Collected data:
*****

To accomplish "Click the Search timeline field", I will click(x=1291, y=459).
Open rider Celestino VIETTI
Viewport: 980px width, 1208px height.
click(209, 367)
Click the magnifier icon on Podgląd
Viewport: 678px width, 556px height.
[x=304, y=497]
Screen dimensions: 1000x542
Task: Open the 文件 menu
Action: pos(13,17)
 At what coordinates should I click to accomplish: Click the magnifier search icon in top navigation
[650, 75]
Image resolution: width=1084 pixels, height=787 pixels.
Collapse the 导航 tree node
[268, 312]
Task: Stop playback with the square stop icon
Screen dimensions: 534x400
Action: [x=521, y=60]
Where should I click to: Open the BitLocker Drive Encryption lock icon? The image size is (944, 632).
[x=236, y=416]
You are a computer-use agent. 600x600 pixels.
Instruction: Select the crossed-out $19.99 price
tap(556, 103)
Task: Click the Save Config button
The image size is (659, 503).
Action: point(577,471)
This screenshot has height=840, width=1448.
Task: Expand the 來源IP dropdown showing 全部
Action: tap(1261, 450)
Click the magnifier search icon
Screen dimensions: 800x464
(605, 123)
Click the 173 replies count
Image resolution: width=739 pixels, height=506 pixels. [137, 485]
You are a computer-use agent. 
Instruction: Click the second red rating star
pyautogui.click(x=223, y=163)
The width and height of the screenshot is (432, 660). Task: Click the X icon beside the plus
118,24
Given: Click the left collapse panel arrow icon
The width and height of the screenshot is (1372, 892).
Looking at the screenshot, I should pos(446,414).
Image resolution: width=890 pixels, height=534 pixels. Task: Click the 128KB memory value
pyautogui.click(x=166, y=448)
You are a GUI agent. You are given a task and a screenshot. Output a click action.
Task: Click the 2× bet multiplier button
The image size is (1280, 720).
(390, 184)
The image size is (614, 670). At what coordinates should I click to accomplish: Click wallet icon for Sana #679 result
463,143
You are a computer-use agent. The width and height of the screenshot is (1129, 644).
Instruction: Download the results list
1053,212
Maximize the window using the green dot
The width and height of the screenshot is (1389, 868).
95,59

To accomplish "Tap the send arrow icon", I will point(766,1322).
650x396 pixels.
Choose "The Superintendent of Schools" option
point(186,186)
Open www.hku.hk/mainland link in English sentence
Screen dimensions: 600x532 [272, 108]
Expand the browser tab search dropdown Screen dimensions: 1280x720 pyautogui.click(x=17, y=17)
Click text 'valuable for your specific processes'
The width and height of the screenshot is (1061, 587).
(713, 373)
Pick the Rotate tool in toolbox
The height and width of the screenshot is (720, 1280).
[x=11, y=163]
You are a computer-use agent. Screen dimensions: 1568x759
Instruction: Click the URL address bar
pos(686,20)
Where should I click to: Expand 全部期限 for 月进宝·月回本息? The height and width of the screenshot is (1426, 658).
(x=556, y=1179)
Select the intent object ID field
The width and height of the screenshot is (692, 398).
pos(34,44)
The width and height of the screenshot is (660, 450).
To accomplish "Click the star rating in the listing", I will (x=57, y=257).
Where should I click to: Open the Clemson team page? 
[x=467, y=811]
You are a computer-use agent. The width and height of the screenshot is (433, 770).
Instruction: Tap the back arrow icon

*****

▶ **Exercise aim**
Would you restate every record word for word?

▶ **Exercise result**
To accomplish "Click the Search timeline field", I will click(x=1291, y=459).
Open rider Celestino VIETTI
Viewport: 980px width, 1208px height.
click(209, 367)
Click the magnifier icon on Podgląd
Viewport: 678px width, 556px height.
[x=304, y=497]
Screen dimensions: 1000x542
Task: Open the 文件 menu
Action: pos(13,17)
 At what coordinates should I click to accomplish: Click the magnifier search icon in top navigation
[650, 75]
Image resolution: width=1084 pixels, height=787 pixels.
Collapse the 导航 tree node
[268, 312]
Task: Stop playback with the square stop icon
Screen dimensions: 534x400
Action: [x=521, y=60]
Where should I click to: Open the BitLocker Drive Encryption lock icon? The image size is (944, 632).
[x=236, y=416]
You are a computer-use agent. 600x600 pixels.
Instruction: Select the crossed-out $19.99 price
tap(556, 103)
Task: Click the Save Config button
The image size is (659, 503).
Action: point(577,471)
This screenshot has height=840, width=1448.
Task: Expand the 來源IP dropdown showing 全部
Action: tap(1261, 450)
Click the magnifier search icon
Screen dimensions: 800x464
(605, 123)
Click the 173 replies count
Image resolution: width=739 pixels, height=506 pixels. [137, 485]
You are a computer-use agent. 
Instruction: Click the second red rating star
pyautogui.click(x=223, y=163)
The width and height of the screenshot is (432, 660). Task: Click the X icon beside the plus
118,24
Given: Click the left collapse panel arrow icon
The width and height of the screenshot is (1372, 892).
Looking at the screenshot, I should pos(446,414).
Image resolution: width=890 pixels, height=534 pixels. Task: Click the 128KB memory value
pyautogui.click(x=166, y=448)
You are a GUI agent. You are given a task and a screenshot. Output a click action.
Task: Click the 2× bet multiplier button
The image size is (1280, 720).
(390, 184)
The image size is (614, 670). At what coordinates should I click to accomplish: Click wallet icon for Sana #679 result
463,143
You are a computer-use agent. The width and height of the screenshot is (1129, 644).
Instruction: Download the results list
1053,212
Maximize the window using the green dot
The width and height of the screenshot is (1389, 868).
95,59

To accomplish "Tap the send arrow icon", I will point(766,1322).
650x396 pixels.
Choose "The Superintendent of Schools" option
point(186,186)
Open www.hku.hk/mainland link in English sentence
Screen dimensions: 600x532 [272, 108]
Expand the browser tab search dropdown Screen dimensions: 1280x720 pyautogui.click(x=17, y=17)
Click text 'valuable for your specific processes'
The width and height of the screenshot is (1061, 587).
(713, 373)
Pick the Rotate tool in toolbox
The height and width of the screenshot is (720, 1280).
[x=11, y=163]
You are a computer-use agent. Screen dimensions: 1568x759
Instruction: Click the URL address bar
pos(686,20)
Where should I click to: Expand 全部期限 for 月进宝·月回本息? The height and width of the screenshot is (1426, 658).
(x=556, y=1179)
Select the intent object ID field
The width and height of the screenshot is (692, 398).
pos(34,44)
The width and height of the screenshot is (660, 450).
To accomplish "Click the star rating in the listing", I will (x=57, y=257).
Where should I click to: Open the Clemson team page? 
[x=467, y=811]
You are a computer-use agent. The width and height of the screenshot is (433, 770).
Instruction: Tap the back arrow icon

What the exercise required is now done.